Une tranche de vie, celle d’un sans-emploi et sans-abri dans la grande ville. Le personnage reprend les traits du héros du comédien Charlie Chaplin : Charlot (Sopijs en letton). Charlot souhaite se faire emprisonner afin d’être logé et nourri en prison.

Ses tentatives de délits infructueuses le découragent. Finalement assis sur une branche, écoutant la mélodie du joueur d’orgue de la chapelle, un policier siffle et l’arrête.
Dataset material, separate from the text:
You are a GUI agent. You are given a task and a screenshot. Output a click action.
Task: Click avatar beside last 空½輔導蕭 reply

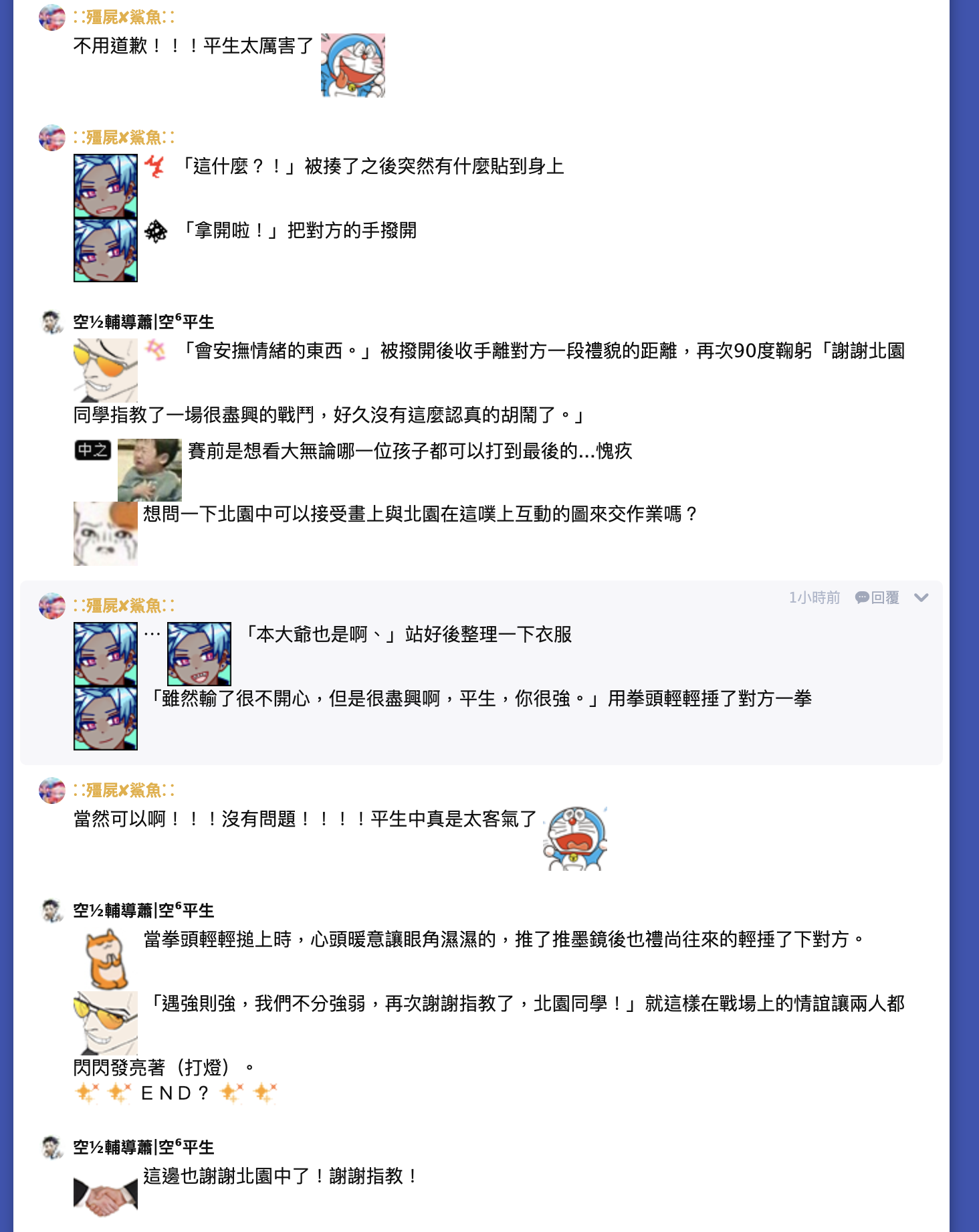click(x=52, y=1148)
LA DERNIÈRE FEUILLE (PEDEJA LAPA)

Année : 1984
Durée : 20mn
Scénario : Arnolds Burovs
Réalisation : Arnolds Burovs
Décors : Gedimins Kotello
Caméra : Peteris Trups
Musique : Raimonds Pauls
Production : AB Studija
Procédé : Animation de poupées
Voix Off

Si la vie n’épargne pas les malheureux, cela étant elle ne les rend pas bon ou mauvais, mais bien souvent elle éveille en eux la compassion et le refus d’une telle existence.
Ces enfants de la vie s’entraident dans les moments difficiles, et c’est le cas dans ce film avec Charlot et M
me Meida comme protagonistes.

LA PRINCESSE ET LE PUMA (PRINCESE UN PUMA)

Année : 1986
Durée : 20mn
Scénario : Arnolds Burovs
Réalisation : Arnolds Burovs
Décors : Gedimins Kotello
Caméra : Peteris Trups
Musique : Raimonds Pauls
Production : AB Studija
Procédé : Animation de poupées
Voix Off

Ce film est la troisième partie de la version cinéma des histoires de O. Henry qui dépeignent les aventures du personnage de Charlie Chaplin (Charlot) comme
héros principal. Ici, Charlot se révèle protecteur des animaux en faisant preuve d’humanité dans un Far-West qui s’industrialise.